出典】国土地理院webサイト「地図・空中写真閲覧サービス」https://service.gsi.go.jp/map-photos/
 整理番号:CCB7512 コース番号:C13 写真番号:10 撮影年月日:1975(昭50)/09/24

Ⅱ 転車台が設置されていた期間の考察

 下に示すのは1929(昭4)年11月に調製された名古屋鉄道局「線路一覧略図」の図面です。直江津駅の所に付けられている斜線2本が入った丸印が転車台の記号で、その下の「上18」は上路式18mの転車台であることを表しています(直江津駅には転車台を2台設置)。一方、郷津駅にはこの記号が付いていないので1929年11月頃にはまだ転車台が無かったことが分かります。

 
 また、この「線路一覧略図」を使って北陸本線全区間における転車台の設置状況を整理したものが表1で、線内12か所に転車台がありました(米原駅は東海道本線、直江津駅は信越本線の駅になるので、表には反映していません)。郷津駅の19.3mの転車台は敦賀駅、富山駅に次いで大きなものであったことも分かります。

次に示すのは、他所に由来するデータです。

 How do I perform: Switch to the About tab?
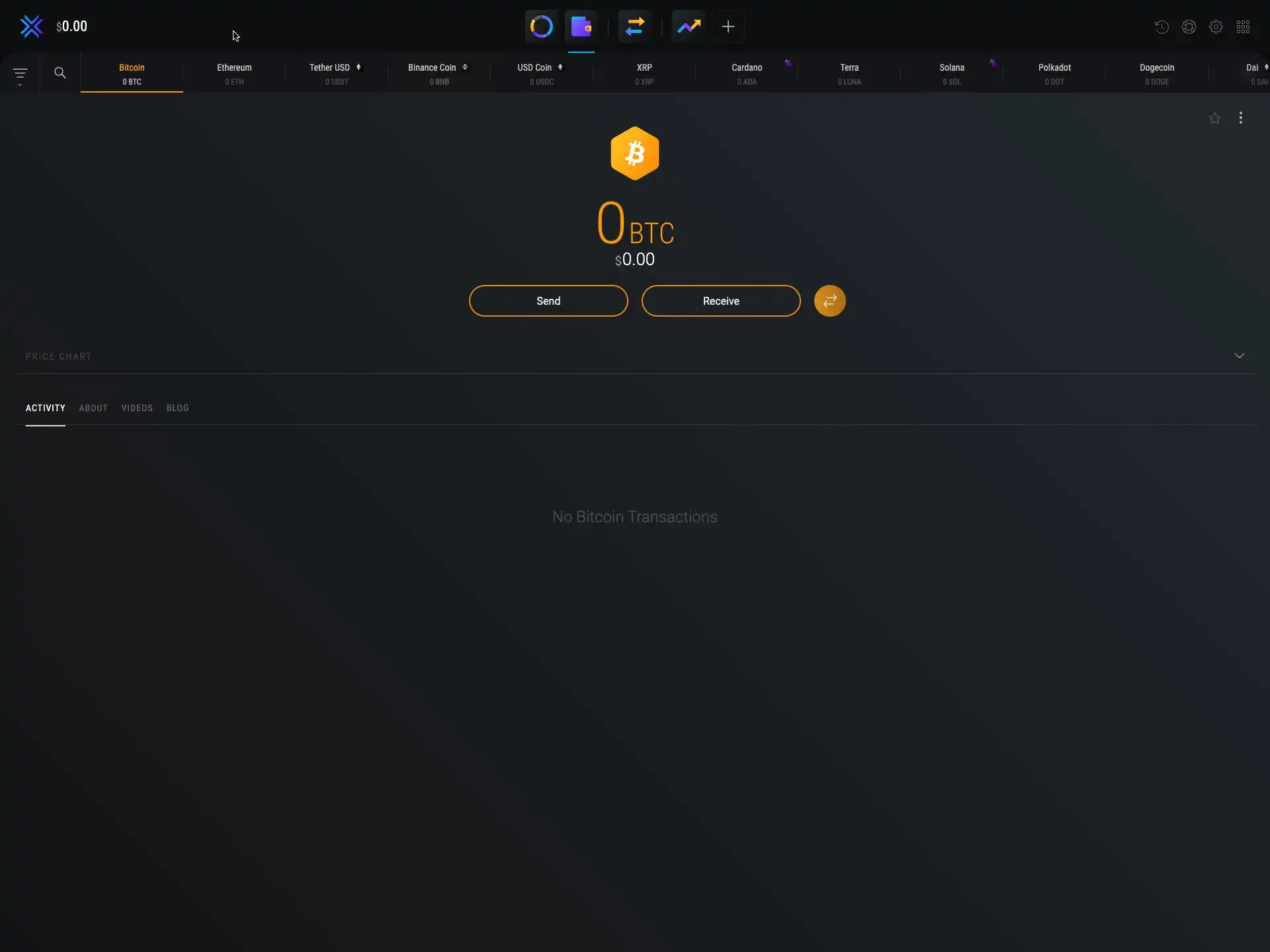[x=93, y=408]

   表1 1929(昭4)年当時の北陸本線各駅の転車台
   

 次に、《鉄道統計》の「土地及建造物数量表」(1934(昭9)年度以前)・「停車場建造物数量表」(1935(昭10)年度以降)により、各年度末における北陸本線内の機関車用転車台の設置箇所数を整理してみます(表2)。なお、北陸本線は元々全区間が名古屋鉄道局の所管でしたが、新潟鉄道局新設から7か月後の1937(昭12)年4月1日に泊(局界)-直江津間が同局に移管されましたので、1937年度以降は鉄道局ごとに数を整理しています。

   表2 北陸本線各駅の転車台数の推移
   

 新潟鉄道局への一部区間移管後に着目すると、同局内での設置箇所数は1937年度末時点で2であり、これは当時の配線略図と照らし合わせて糸魚川駅と郷津駅の転車台であることは明白です。これが1940年度には1に減っているので、郷津駅の転車台は同年度中に廃止され、上に示した配線略図はこの際に手書きで修正が加えられたものと考えます。
 一方、名古屋鉄道局についてみると1928年度末時点は表1と一致する12か所で、翌年度に1か所増えて13か所となり、新潟鉄道局への一部区間移管まで変化はありません。また、1937年度末時点の両局の合計も同数であることからすると、この13か所には表1の12か所と郷津駅の分が含まれていると捉えてよさそうです。
 以上、「線路一覧略図」と統計の推移を合わせて考えると、郷津駅には1929(昭4)年度下期に転車台が新設され、1940(昭15)年度に廃止されたと推定しますがいかがでしょうか?